In February, following the Alex Rodriguez steroid admission, Yale Magazine ran a piece from Giamatti friend and former U.S. Attorney General Dick Thornburgh. It implied that Giamatti was planning to tackle drug testing head on after the Rose situation was settled, and suggested that perhaps the PED scandal of the last twenty years could have been avoided had Giamatti been successful. And maybe Giamatti would have made an impact. He had the backing of the owners. He had taken a hard line against a union before in his days as Yale President. He had gained a reputation as a disciplinarian in his time as National League President, handing down heavy suspensions to Rose for an ump bump and Dodgers reliever (and former Yankee) Jay Howell for applying pine tar to a ball during the NLCS. But we'll never know if Giamatti would have taken on drug testing nor how successful he would have been.
As for me, I wonder how other things would have played out had Giamatti lived to serve a full term. Would Fay Vincent still have been named his successor? If so, would he have been as overmatched in that role had he been able to spend more than just a few months working in Major League Baseball first? Would the owners still have forced him out? Could the Bud Selig era have been avoided? How about the 1994 strike? The Wild Card and divisional realignment? Would the ridiculous All-Star Game/homefield advantage policy still be in place? Would baseball have expanded twice more? Would contraction have even been discussed? Would the Nationals still be in Montreal? Would the Giants or White Sox have moved to St. Petersburg after all? Would revenue sharing have been put in place sooner? Would it not have been put in place at all?
Recent Yankee history might have been much different as well. In February 1990, Fay Vincent handed George Steinbrenner a lifetime ban for his hiring of gambler Howard Spira to dig up dirt on Dave Winfield and his foundation. The ban was lifted three years later, after Vincent had been forced out of office and Steinbrenner friend Bud Selig was the acting Commissioner. Would Giamatti have handed down the same sentence? If so would he have reinstated Steinbrenner at any point?

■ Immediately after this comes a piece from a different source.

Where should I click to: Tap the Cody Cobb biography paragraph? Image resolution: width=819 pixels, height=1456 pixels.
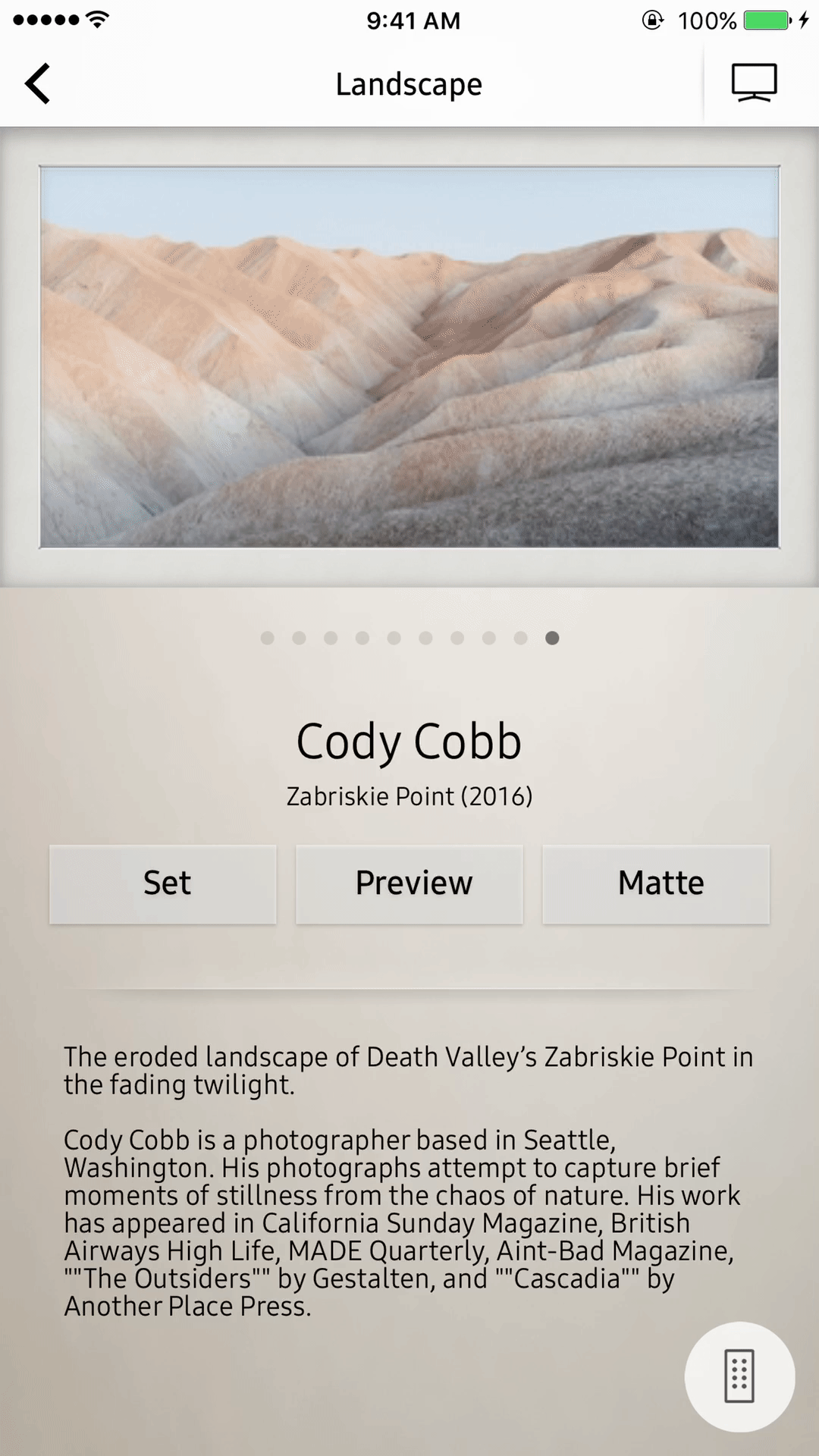point(402,1222)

It's all useless conjecture, but it's also intriguing to wonder what might have been. While Rose, Vincent, and Thornburgh all knew Giamatti to some extent, none of them can truly know what he would have done had he served longer as Commissioner, and neither do I. What we do know is that Bart Giamatti died too soon, and it was baseball's loss. It's unfortunate that the baseball media didn't see fit to remember that yesterday.